I read in the Bill Graham book he was pissed about The Stones.
He was very pissed. It was not pretty.

So didn’t the “Sound + Vision Tour” use a giant scrim for the first time that was lowered onto the stage?
It didn’t register with me at the time, but it was pretty groundbreaking. He used this creative team from Montreal who were stage designers. His name was Édouard Lock and they were a creative dance company and that’s who we worked with to create the scrim, the design, the content. There’s a photo on my office wall of the scrim from the “Sound + Vision Tour” (See photo above).

“The Outside Tour” in ’95 had Nine Inch Nails, how did that go?
It actually worked. You almost have to segment Bowie fans because there were a lot of fans that came in on during “Serious Moonlight,” but the Nine Inch Nails fans were attracted to early Bowie.

“The Hours Tour” was only 9 dates.
From 1990 “Sound+Vision” until he stopped touring in 2004 was 14-years and in that time he did five big tours, not including Tin Machine. There was a couple of small things in there.

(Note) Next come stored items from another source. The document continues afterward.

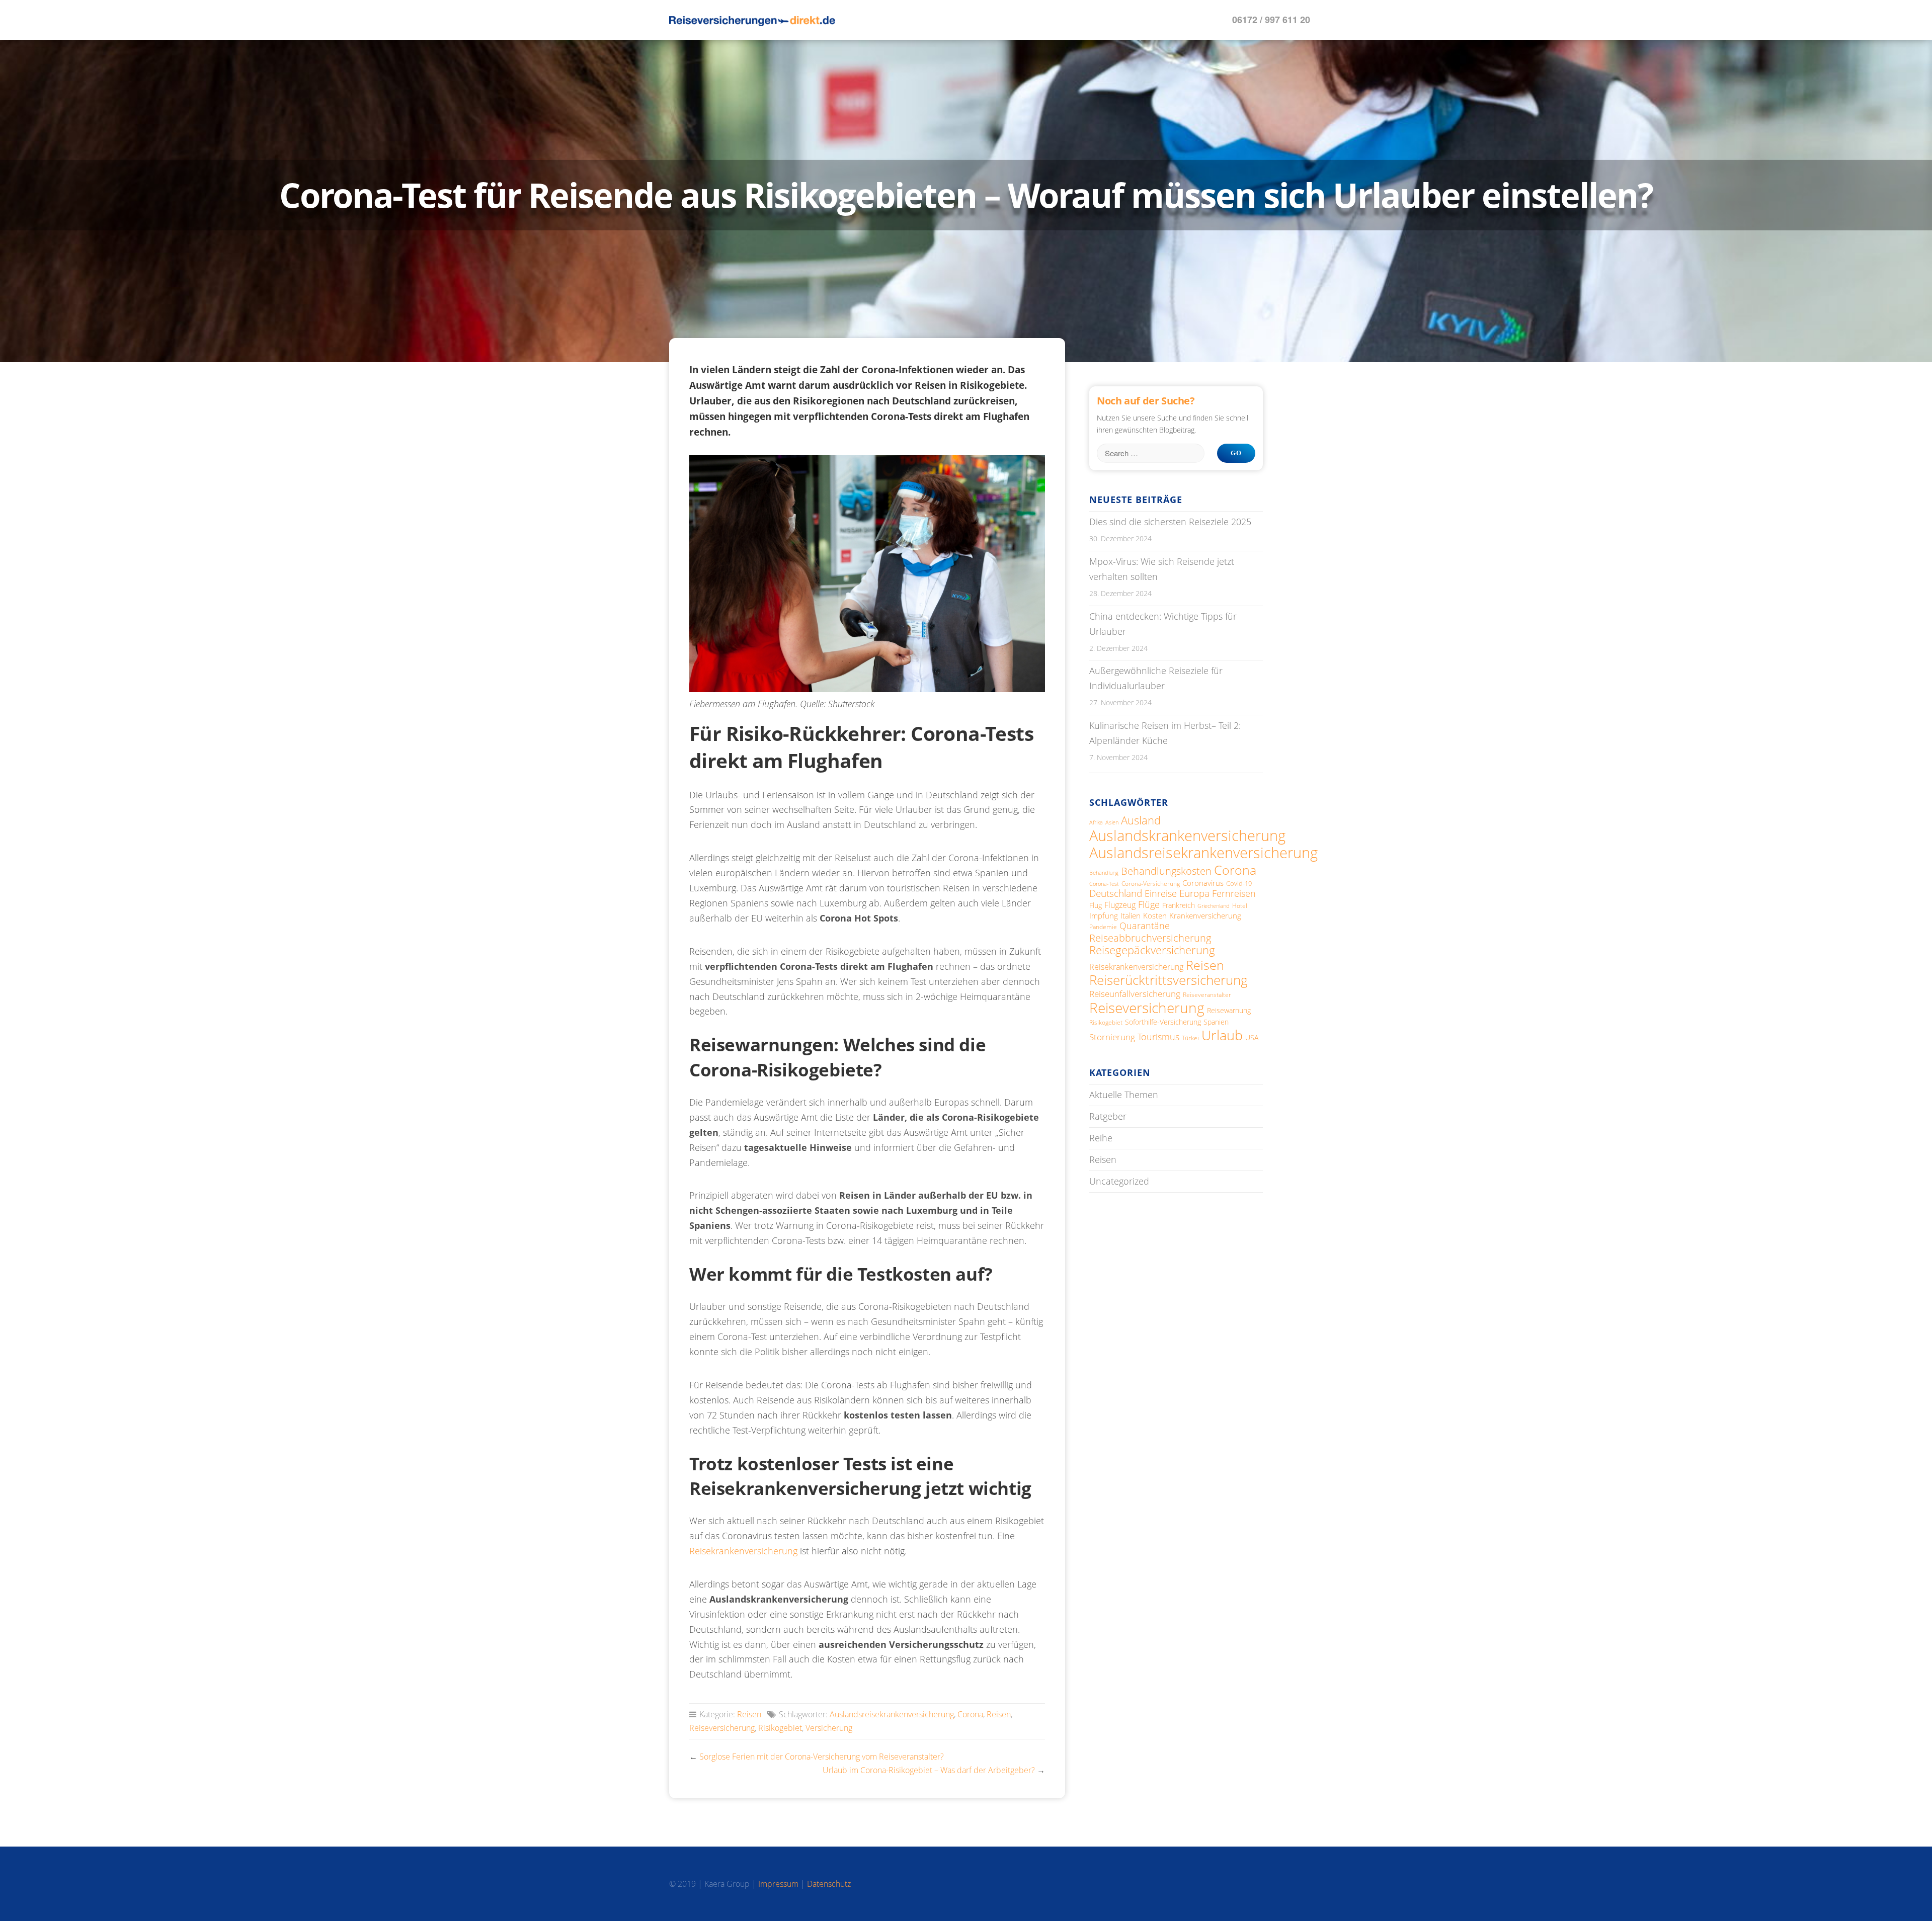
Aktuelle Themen (1123, 1095)
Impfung (1103, 915)
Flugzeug (1120, 904)
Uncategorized (1119, 1181)
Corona (970, 1714)
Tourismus (1158, 1037)
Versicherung (829, 1727)
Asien (1111, 822)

He went into overdrive on the “Reality Tour“ doing 112 dates globally, grossing $46 million. And he had a heart attack. How scary was that?
I wasn’t there, it was in Europe. I’m not sure at the moment there was the realization of what was wrong. That came out later, something wasn’t right, and then it was discovered and that’s when it shut down.

It’s a shame he stopped touring. I’m sure he could play stadiums now. Do you think if he was still with us he’d be touring?
I don’t want to presume anything, but clearly there’s some artists who just want to keep touring and it’s important to them. It’s part of their DNA to keep doing it, which is great. And there’s a handful, and I think David falls into that category, where it wasn’t a driver.

Were you in touch with his team about the possibility of touring again?
I talk to Bill regularly. He’s David’s business manager and other folks, Lady Gaga. So we still do a lot of things together. During that period from 2004 until several years later, I would occasionally bring it up, “Any interest in doing this or that?” I just pretty much let it go because it’s the same sort of deal I described earlier. If you’re invited in, go, otherwise don’t be a pest.